AIM OF THE TASK: Reproduce verbatim everything from the line containing "Given: Open the" down to the line containing "Looking at the", inclusive of both.

EXERCISE INPUT:
## START

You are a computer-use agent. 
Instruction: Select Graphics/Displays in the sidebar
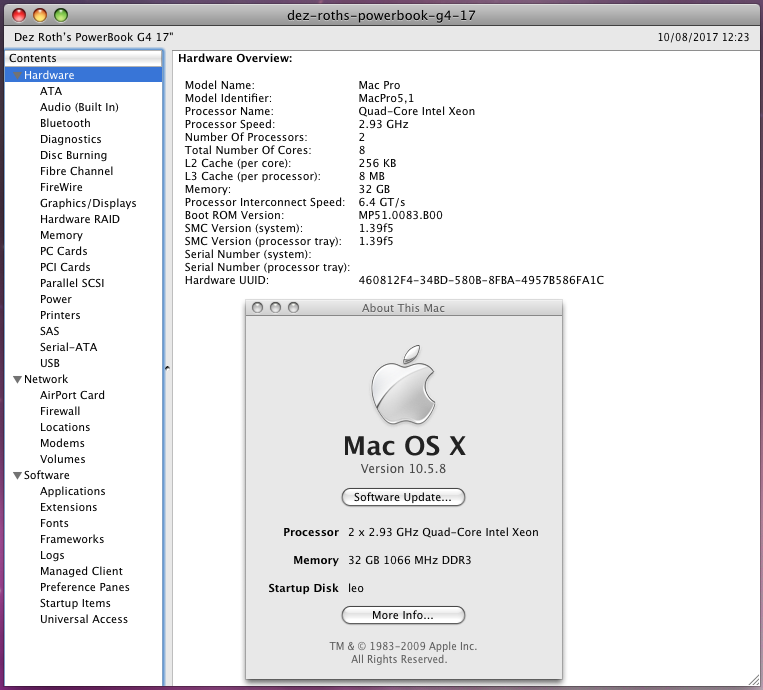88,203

## END
## START

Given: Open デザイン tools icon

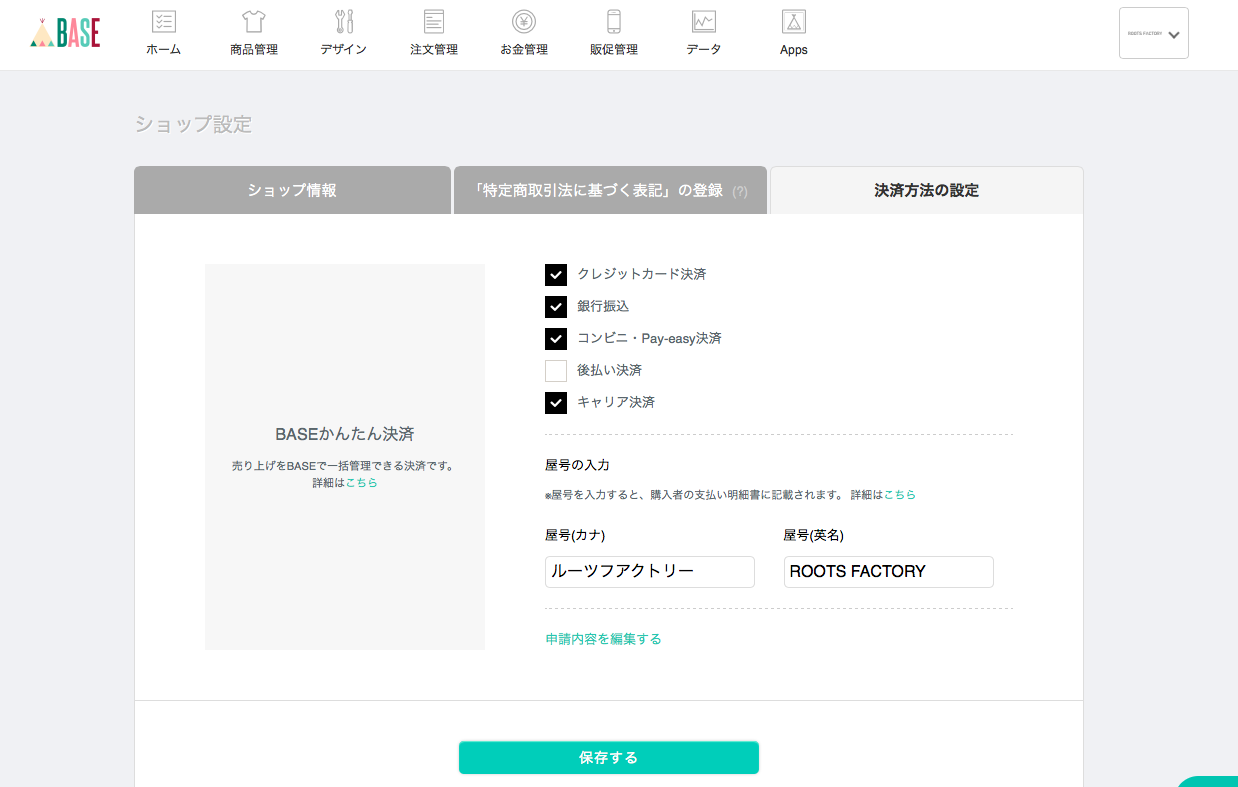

## END
## START

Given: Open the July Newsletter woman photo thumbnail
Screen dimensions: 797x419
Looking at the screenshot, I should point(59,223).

## END

RESULT BELOW:
Given: Open the July Newsletter woman photo thumbnail
Screen dimensions: 797x419
Looking at the screenshot, I should point(59,223).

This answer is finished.